:: Given data

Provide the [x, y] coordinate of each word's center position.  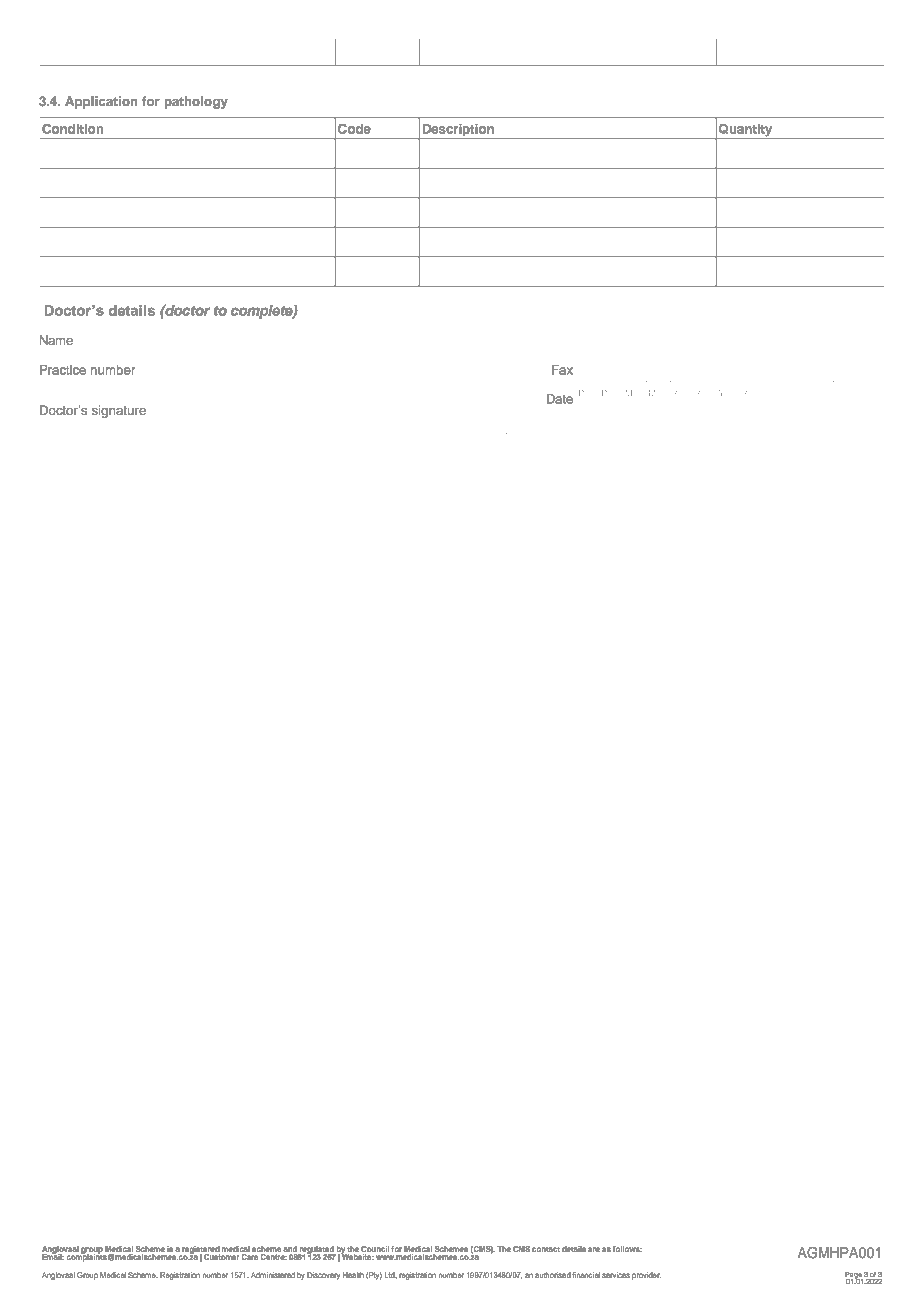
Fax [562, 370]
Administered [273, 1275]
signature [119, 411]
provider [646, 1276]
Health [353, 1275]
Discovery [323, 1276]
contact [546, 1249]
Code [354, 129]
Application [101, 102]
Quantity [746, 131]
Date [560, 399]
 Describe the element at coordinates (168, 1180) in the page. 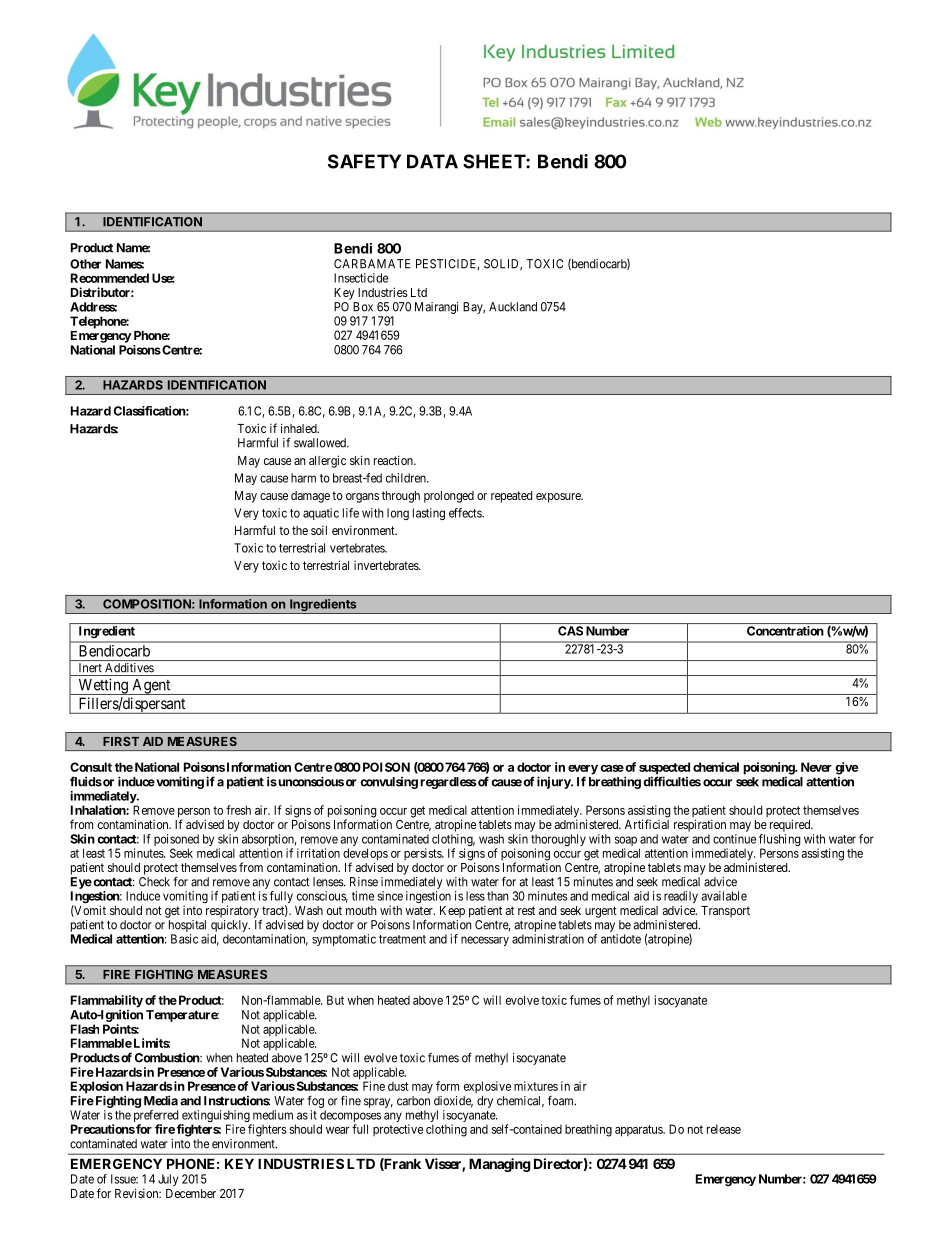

::::

### Job
Output as a numbered list the part of the rows above that opens with the line containing "Administered [273, 1275]" and runs through the final row, both ends included. Skip blank lines and leave the pictures out.

### The completed task
1. Administered [273, 1275]
2. signature [119, 411]
3. provider [646, 1276]
4. Health [353, 1275]
5. Discovery [323, 1276]
6. contact [546, 1249]
7. Code [354, 129]
8. Application [101, 102]
9. Quantity [746, 131]
10. Date [560, 399]
11.  Describe the element at coordinates (168, 1180) in the page. 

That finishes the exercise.